East River 60th Street Pavilion

This text is part of Parks’ Historical Signs Project and can be found posted within the park.

This small pavilion, located at the intersection of York Avenue, Franklin D. Roosevelt Drive, East 60th Street and East 61st Street in the Lenox Hill section of Manhattan, was built as part of the City’s 1980s waterfront revitalization program.

Originally farmland in the 1700s, this area attracted affluent New Yorkers who sought to escape the overcrowded conditions of Lower Manhattan. With urbanization creeping farther uptown, recreational space for the riverside neighborhoods dwindled.
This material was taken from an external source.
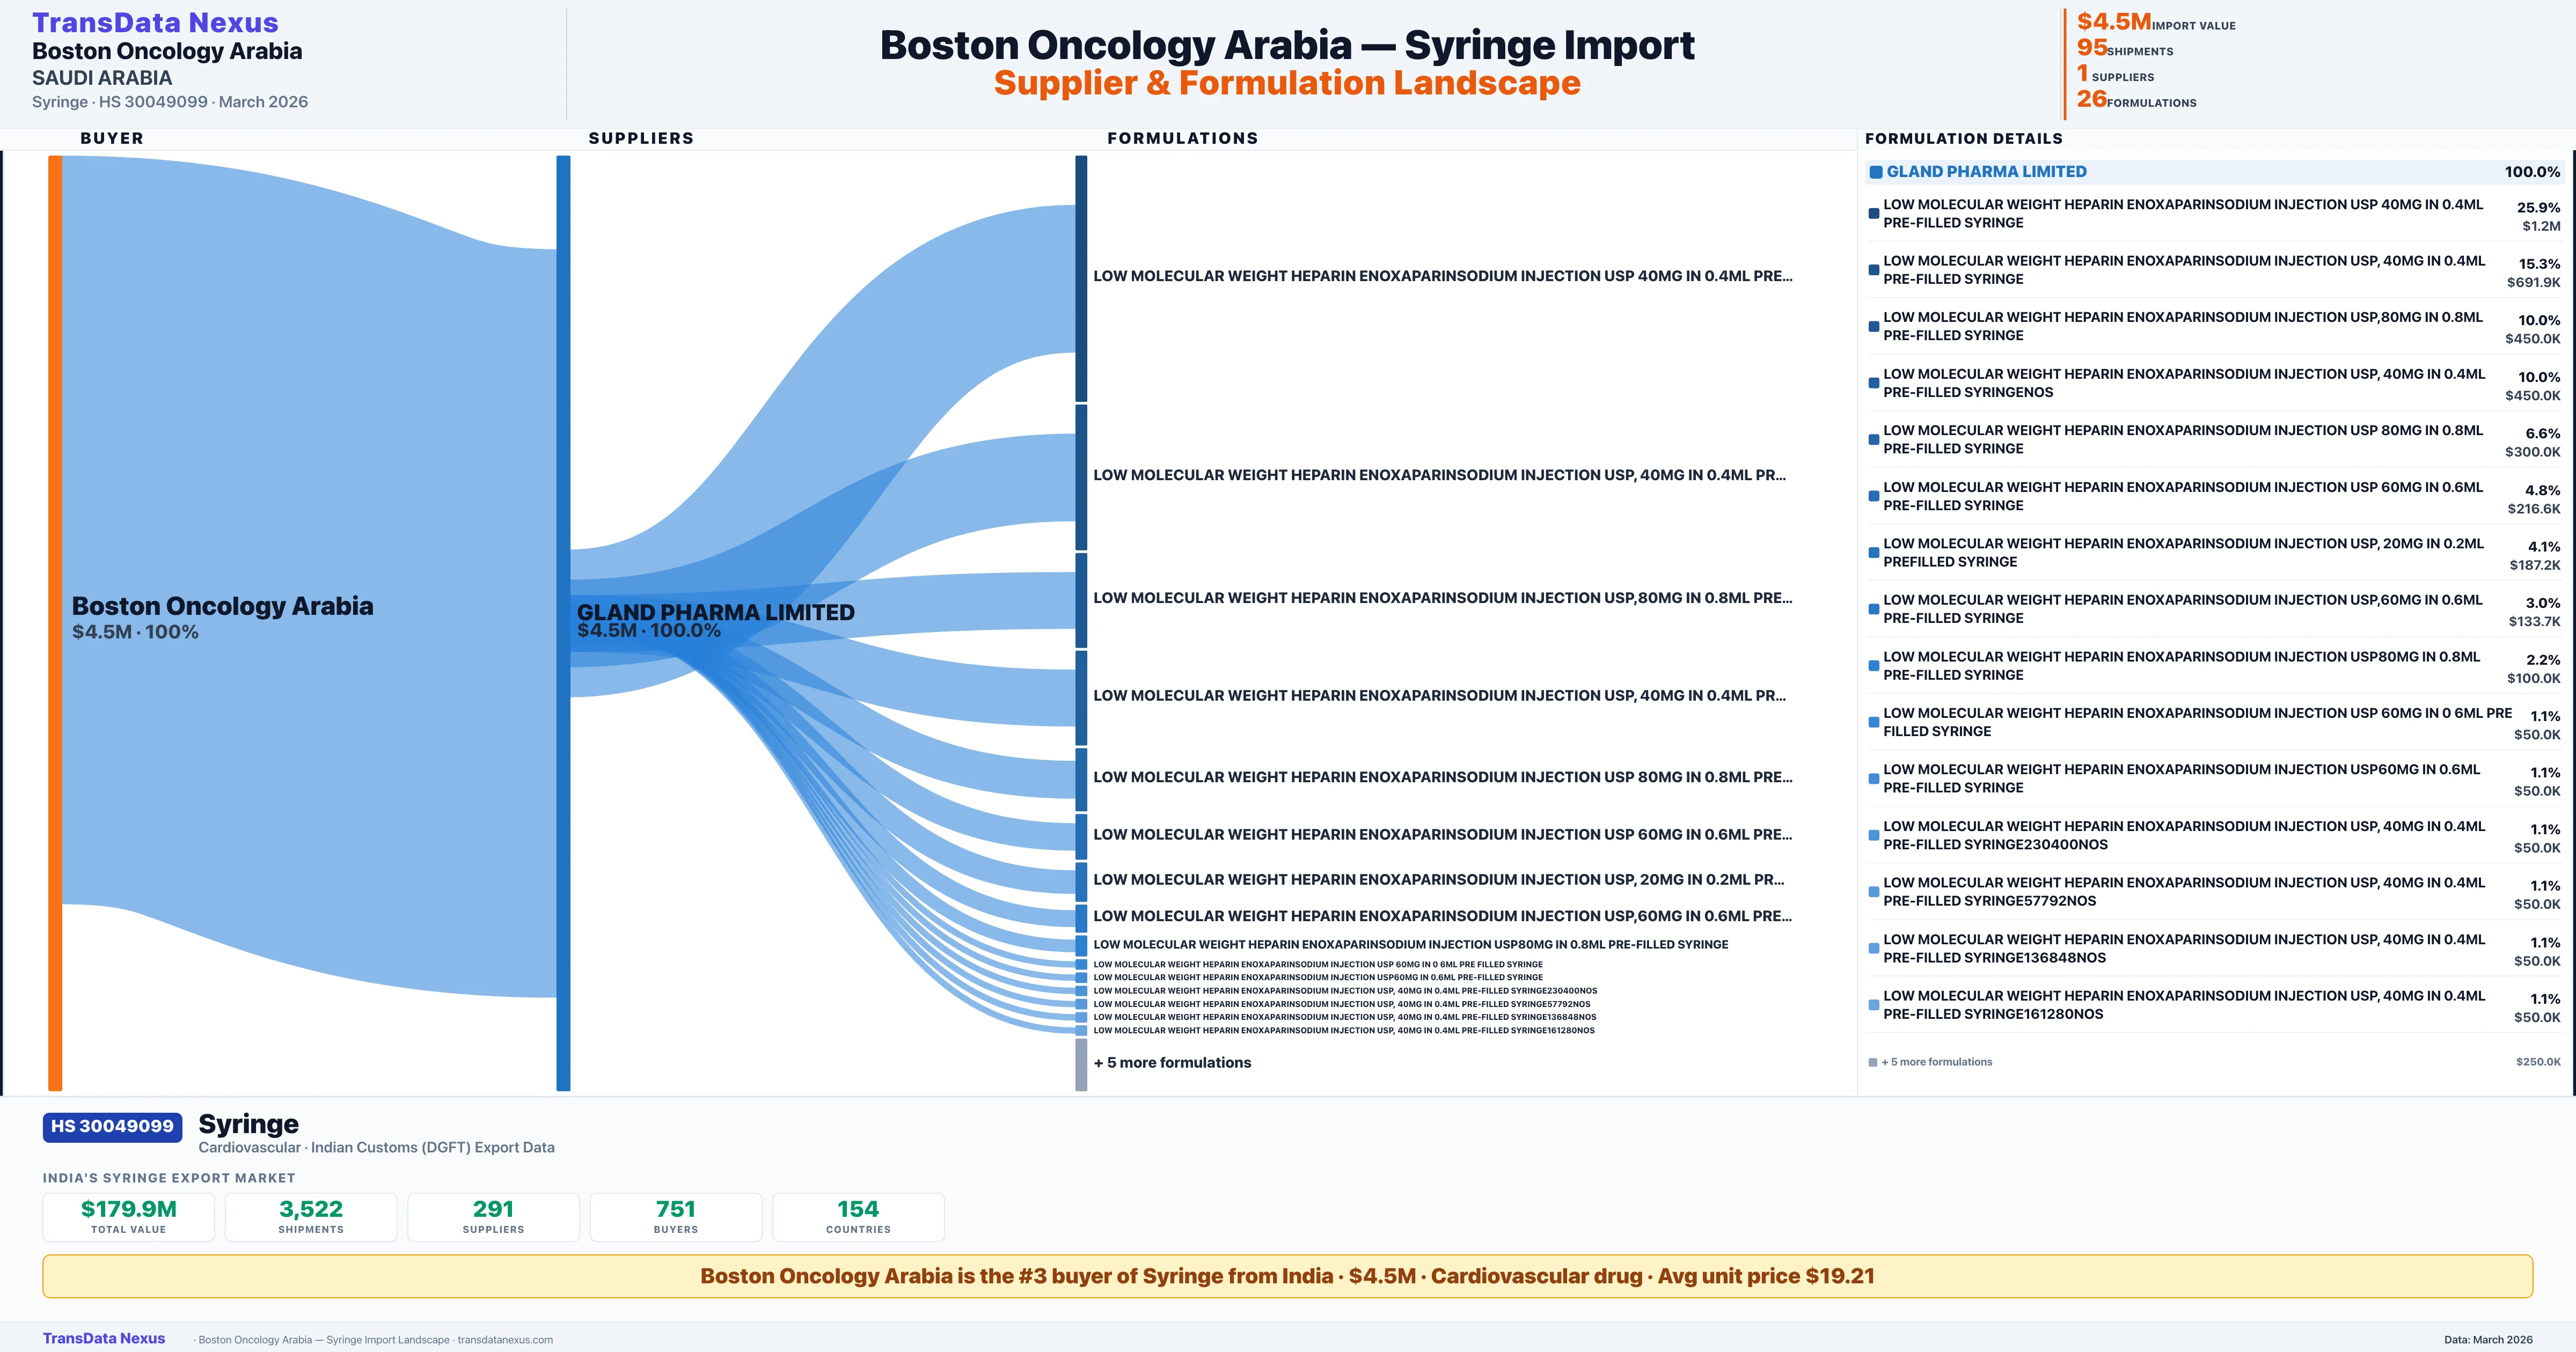Click the blue square beside GLAND PHARMA LIMITED header
Screen dimensions: 2576x1352
1876,172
When the Great Depression (1929-1939) hit New York, many struggling homeless families began occupying nearby vacant lots. However, within a decade, the economy and the entire stretch of East Side property was revitalized through the efforts of President Franklin D. Roosevelt (1882-1945) and Mayor Fiorello H. LaGuardia (1882-1947). Landscaping projects, extensive parkway development, and the creation of several recreational areas during the first few years of World War II (1939-1945) drastically transformed the area. During the construction of the Franklin D. Roosevelt Drive, also known as “The FDR” and “The East River Drive,” the City developed the area’s vacant lots and riverfront property into much needed park space and beautiful riverside promenades.

During the 1980s, with the highest Manhattan neighborhood population density and the lowest proportion of parkland in the City, many community groups began lobbying the City for the creation of a new park in the neighborhood of Lenox Hill. Responding to the community’s concerns, when the decades old Department of Sanitation waste transfer station was relinquished in 1985, Parks moved into the 60th Street waterfront area to begin upgrading the site. With $2.1 million in funding provided by New York Hospital, Rockefeller University, and the Hospital for Special Surgery as part of their obligation for the use of their heliport’s air rights over the FDR, Parks removed the exterior and gutted the site’s previously utilized building. Keeping the lattice-like steel superstructure intact, Parks repaved and fenced-in the area, laid down brown tiles, and installed light blue benches and decorative rails reminiscent of ship railings. On May 12, 1994, at a gathering of 125 New Yorkers, Commissioner Stern opened the airy 12,000-square-foot riverfront porch. At the event the nearby supporting hospitals presented Commissioner Stern with a banner-sized check representing their $1.5 million endowment for future maintenance at the site.

In 1995 Alice Aycock’s East River Roundabout sculpture, a massive aluminum helix, was attached to the skeletal roof supports of the former waterfront garbage transfer station. Inspired by the weightlessness of Fred Astaire’s dancing, the spiral form, charged with a kinetic energy reminiscent of a roller coaster, the piece is her response to the clamorous visual environment of the Queensborough Bridge, FDR Drive, the heliport, and commercial river activity which envelope the plaza.

Days before New York’s July 4, 2001 celebration, divers, inspecting the wooden pilings beneath the 30-foot-wide promenade trafficked daily by pedestrians and joggers, discovered nearly 80% of the site’s supports had badly deteriorated. The site was promptly closed. Twelve million dollars have been allocated by the City to restore the riverside site. Renovations are slated for completion by 2004.